─── Data supplied
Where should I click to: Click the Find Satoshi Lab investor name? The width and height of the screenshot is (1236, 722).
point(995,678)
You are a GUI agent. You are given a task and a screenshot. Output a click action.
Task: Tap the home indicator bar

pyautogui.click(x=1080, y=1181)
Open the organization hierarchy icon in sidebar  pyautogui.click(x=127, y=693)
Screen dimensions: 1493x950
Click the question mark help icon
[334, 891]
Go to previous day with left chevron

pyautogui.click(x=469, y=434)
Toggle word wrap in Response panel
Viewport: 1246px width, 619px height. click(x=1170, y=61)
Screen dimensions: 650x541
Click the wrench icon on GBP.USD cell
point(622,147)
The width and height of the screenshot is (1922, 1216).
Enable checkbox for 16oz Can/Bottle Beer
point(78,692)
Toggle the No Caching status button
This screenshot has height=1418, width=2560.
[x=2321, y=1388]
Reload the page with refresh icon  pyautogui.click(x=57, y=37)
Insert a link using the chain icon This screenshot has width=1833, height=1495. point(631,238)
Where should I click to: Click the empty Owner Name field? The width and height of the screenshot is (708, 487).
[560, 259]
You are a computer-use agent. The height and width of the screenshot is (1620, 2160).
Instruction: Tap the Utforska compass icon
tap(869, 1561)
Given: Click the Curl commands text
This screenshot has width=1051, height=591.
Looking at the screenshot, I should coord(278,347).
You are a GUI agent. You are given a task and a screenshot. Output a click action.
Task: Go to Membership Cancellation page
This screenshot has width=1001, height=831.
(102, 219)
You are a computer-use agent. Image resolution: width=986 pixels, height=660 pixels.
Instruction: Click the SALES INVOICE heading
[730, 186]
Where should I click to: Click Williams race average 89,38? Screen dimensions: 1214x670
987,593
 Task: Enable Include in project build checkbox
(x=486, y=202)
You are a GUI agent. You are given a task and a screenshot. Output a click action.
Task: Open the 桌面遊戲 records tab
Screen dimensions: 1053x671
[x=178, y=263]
──────
- Directions
Edit the stretch from the line containing "Where should I click to: Click Williams" through the end of the entries, changing "checkbox" to "switch" and leaving everything else as it is.

- Solution to this exercise
Where should I click to: Click Williams race average 89,38? Screen dimensions: 1214x670
987,593
 Task: Enable Include in project build switch
(x=486, y=202)
You are a GUI agent. You are given a task and a screenshot. Output a click action.
Task: Open the 桌面遊戲 records tab
Screen dimensions: 1053x671
[x=178, y=263]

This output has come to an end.